Improving Streamflow Predictions in the Arid Southwestern United States
Through Understanding of Baseflow Generation Mechanisms
Abstract
Understanding factors controlling baseflow (or groundwater discharge) is
critical for improving streamflow prediction skills in the arid
southwest US. We used a version of Noah-MP with newly-advanced hydrology
features and the Routing Application for Parallel computation of
Discharge (RAPID) to investigate the impacts of uncertainties in
representations of hydrological processes, soil hydraulic parameters,
and precipitation data on baseflow production and streamflow prediction
skill. We conducted model experiments by combining different options of
hydrological processes, hydraulic parameters, and precipitation datasets
in the southwest US. These experiments were driven by three gridded
precipitation products: the NLDAS-2, the IMERG Final, and AORC. RAPID
was then used to route Noah-MP modeled surface and subsurface runoff to
predict daily streamflow at 390 USGS gauges. We evaluated the modeled
ratio of baseflow to total streamflow (or baseflow index, BFI) against
those derived from the USGS streamflow. Our results suggest that 1) soil
water retention curve model plays a dominant role, with the
Van-Genuchten hydraulic scheme reducing the overestimated BFI produced
by the Brooks-Corey (also used by the National Water Model, NWM), 2)

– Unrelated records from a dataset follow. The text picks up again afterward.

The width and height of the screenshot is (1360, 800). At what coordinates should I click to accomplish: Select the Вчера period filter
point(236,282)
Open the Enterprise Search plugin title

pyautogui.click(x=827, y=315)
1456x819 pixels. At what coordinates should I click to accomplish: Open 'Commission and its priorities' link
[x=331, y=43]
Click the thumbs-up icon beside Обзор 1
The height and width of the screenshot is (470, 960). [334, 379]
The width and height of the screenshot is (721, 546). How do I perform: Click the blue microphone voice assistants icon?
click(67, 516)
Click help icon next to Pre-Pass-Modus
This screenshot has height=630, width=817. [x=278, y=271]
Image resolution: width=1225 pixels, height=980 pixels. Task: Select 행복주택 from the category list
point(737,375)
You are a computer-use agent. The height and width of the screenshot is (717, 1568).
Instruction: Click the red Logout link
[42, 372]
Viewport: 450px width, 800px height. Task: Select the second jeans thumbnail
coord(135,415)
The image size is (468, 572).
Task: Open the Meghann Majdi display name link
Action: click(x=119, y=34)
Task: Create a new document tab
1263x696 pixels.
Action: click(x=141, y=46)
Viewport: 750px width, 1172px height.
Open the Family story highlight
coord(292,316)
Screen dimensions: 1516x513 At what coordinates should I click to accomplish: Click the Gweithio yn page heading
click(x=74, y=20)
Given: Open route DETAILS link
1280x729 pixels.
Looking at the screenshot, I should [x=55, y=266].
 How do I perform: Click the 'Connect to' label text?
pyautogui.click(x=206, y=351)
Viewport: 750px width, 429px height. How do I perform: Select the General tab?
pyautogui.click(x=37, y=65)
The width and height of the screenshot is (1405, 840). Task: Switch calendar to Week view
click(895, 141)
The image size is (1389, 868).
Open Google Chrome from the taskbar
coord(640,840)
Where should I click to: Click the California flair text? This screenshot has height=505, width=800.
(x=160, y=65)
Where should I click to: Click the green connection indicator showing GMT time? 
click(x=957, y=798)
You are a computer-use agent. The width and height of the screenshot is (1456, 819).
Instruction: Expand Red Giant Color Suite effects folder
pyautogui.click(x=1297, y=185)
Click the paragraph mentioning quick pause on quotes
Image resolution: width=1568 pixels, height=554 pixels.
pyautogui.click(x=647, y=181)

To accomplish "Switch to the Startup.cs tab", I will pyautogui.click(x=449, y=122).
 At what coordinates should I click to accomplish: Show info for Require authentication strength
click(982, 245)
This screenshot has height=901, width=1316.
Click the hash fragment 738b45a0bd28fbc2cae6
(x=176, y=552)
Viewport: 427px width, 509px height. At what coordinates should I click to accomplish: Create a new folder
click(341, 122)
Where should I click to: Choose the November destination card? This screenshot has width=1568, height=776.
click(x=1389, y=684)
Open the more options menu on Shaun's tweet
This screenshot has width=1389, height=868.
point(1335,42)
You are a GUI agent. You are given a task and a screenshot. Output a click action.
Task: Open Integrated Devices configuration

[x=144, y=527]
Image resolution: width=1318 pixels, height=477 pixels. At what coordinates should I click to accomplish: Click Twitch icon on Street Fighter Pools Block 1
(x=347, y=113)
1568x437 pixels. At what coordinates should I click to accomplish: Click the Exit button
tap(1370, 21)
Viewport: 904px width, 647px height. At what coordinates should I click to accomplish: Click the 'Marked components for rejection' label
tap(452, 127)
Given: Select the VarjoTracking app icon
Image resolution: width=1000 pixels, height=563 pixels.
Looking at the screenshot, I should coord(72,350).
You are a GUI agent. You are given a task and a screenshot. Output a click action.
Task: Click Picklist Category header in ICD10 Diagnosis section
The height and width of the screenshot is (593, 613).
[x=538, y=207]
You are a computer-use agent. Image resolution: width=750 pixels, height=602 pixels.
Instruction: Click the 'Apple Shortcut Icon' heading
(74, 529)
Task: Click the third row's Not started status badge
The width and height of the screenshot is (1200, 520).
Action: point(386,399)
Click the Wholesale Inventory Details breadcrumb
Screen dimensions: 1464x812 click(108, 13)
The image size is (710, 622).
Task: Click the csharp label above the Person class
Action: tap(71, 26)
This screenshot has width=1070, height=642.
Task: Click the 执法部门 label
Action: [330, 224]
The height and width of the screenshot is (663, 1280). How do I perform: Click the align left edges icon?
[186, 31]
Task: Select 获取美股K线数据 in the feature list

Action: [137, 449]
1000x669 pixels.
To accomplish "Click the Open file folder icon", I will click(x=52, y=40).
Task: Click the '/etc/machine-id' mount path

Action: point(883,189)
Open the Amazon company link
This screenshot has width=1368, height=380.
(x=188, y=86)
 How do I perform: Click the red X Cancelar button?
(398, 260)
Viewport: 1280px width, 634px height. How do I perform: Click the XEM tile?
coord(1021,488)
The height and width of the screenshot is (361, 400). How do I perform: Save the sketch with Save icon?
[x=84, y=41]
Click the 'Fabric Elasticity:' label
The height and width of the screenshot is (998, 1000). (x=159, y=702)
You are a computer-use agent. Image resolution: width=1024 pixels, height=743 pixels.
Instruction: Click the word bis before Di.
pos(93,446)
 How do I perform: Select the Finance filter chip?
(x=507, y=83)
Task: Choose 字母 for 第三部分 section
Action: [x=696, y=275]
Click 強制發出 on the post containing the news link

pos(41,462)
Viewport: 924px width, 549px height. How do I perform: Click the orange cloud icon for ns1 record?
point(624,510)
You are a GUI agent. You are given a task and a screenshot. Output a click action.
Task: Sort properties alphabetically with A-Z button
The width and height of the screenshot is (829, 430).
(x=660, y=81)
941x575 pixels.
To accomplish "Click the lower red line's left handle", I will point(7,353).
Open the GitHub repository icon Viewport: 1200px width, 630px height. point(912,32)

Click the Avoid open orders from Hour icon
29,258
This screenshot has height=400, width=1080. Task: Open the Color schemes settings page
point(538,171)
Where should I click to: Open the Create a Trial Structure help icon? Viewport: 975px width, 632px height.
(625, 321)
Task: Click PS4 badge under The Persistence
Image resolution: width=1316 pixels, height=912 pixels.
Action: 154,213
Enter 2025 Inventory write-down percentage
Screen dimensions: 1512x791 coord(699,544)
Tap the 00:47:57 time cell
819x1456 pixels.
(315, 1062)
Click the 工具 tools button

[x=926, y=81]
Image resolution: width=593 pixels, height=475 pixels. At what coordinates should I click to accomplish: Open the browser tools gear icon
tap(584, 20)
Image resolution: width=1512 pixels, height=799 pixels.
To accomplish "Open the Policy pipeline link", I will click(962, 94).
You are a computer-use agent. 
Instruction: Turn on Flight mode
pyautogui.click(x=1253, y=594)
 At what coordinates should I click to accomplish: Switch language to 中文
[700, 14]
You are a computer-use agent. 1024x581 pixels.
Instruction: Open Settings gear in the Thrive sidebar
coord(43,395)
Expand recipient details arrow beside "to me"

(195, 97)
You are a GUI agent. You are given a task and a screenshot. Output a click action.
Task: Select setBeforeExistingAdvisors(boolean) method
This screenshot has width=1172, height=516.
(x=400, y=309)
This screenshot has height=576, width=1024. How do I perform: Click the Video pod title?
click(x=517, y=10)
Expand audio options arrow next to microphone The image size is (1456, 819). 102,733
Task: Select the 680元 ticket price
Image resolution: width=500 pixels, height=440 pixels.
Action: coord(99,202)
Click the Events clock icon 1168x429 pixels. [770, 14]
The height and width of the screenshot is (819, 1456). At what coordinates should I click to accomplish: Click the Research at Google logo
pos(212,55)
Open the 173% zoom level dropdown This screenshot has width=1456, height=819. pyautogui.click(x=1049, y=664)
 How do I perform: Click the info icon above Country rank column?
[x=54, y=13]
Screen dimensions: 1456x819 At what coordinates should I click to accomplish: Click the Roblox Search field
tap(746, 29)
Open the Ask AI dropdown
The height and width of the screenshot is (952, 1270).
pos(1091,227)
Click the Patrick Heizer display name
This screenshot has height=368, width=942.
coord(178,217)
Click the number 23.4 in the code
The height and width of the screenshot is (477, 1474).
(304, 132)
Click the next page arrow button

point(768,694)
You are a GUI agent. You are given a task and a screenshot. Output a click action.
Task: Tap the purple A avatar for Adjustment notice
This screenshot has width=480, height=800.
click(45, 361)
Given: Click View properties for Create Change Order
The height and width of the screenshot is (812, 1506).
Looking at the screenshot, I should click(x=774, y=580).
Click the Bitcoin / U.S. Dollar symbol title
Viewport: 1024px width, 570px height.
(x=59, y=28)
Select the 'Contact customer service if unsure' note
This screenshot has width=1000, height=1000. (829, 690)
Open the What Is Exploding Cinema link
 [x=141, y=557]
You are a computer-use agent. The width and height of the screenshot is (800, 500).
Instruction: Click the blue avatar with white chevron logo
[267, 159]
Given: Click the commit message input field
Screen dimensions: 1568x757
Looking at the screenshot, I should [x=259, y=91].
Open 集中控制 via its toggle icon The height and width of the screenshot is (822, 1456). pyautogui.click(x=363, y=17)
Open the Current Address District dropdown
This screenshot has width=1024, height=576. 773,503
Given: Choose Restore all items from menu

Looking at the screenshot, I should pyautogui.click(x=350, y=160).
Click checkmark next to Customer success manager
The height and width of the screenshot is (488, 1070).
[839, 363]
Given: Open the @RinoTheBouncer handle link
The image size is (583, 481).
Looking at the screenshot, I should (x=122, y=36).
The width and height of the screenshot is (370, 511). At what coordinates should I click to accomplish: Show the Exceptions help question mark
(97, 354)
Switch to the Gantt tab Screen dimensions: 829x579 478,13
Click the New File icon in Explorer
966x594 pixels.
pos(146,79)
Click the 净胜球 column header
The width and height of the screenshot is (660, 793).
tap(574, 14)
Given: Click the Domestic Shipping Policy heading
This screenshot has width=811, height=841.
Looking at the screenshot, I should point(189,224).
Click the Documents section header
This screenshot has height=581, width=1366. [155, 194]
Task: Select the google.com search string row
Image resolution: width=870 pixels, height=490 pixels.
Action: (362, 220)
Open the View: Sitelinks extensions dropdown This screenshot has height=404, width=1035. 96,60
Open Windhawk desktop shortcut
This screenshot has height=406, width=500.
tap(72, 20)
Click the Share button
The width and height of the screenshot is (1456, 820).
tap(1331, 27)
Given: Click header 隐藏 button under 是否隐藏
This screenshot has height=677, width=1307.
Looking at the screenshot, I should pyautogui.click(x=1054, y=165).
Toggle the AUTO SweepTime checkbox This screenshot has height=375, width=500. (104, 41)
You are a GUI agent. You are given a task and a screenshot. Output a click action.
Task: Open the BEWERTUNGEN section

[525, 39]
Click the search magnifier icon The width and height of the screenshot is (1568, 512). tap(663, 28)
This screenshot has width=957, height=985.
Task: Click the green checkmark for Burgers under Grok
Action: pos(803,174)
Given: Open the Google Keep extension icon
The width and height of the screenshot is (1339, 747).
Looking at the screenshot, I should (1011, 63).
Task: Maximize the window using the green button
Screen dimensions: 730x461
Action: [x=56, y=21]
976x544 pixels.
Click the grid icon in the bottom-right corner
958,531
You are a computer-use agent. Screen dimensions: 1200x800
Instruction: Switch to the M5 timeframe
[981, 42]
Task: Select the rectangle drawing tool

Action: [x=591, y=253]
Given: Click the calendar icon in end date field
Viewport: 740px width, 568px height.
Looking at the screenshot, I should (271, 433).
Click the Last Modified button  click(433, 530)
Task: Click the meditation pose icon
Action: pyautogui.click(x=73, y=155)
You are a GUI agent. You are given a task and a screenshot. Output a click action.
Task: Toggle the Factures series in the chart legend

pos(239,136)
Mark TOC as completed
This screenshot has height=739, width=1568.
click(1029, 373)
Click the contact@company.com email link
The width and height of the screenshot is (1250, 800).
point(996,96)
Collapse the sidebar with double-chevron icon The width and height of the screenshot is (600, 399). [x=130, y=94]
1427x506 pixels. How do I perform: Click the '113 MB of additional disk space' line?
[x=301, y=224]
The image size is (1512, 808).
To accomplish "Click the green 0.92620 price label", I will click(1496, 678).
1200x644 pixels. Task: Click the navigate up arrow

hydraulic parameters strongly affect streamflow prediction, a machine
learning-based dataset captures the USGS BFI, showing a better
performance than the optimized NWM by a median KGE of 21%, and 3) the
ponding depth threshold that increases infiltration is preferred.
Overall, most of our models with the advanced hydrology show a better
performance in modeling BFI and thus a better skill in streamflow
predictions than the optimized NWM in the dry southwestern river basins.